── DATASET EXCERPTS ──

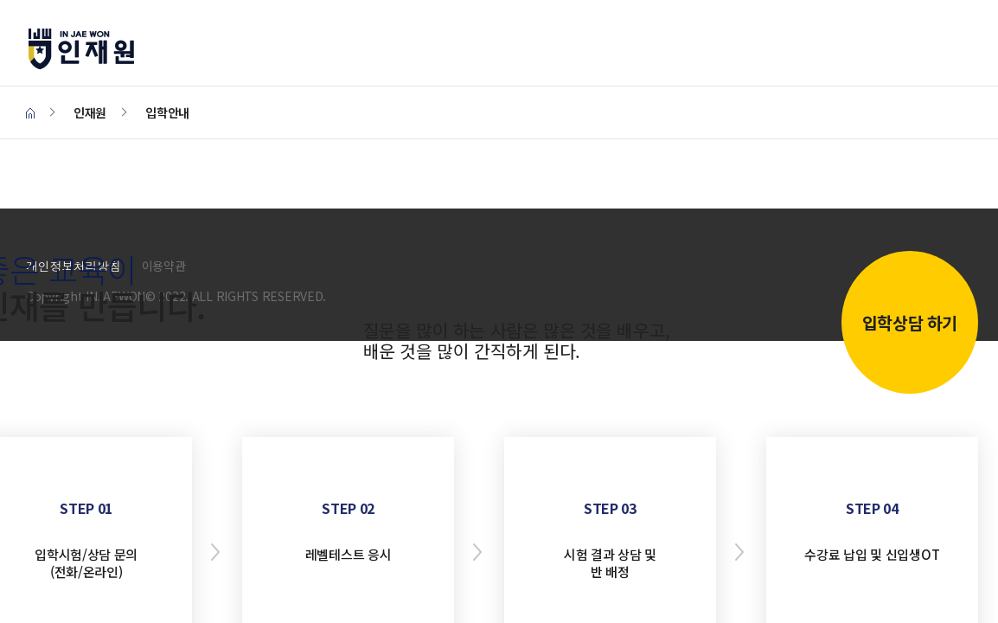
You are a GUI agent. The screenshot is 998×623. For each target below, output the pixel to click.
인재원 (100, 48)
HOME (30, 114)
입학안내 (167, 112)
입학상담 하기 (909, 322)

───

- **EXERCISE REQUIREMENTS**
Rewrite all the material above, swapping "pixel" for "point" and changing nothing else. Omit the pictures.

- **TASK RESULT**
You are a GUI agent. The screenshot is 998×623. For each target below, output the point to click.
인재원 (100, 48)
HOME (30, 114)
입학안내 (167, 112)
입학상담 하기 (909, 322)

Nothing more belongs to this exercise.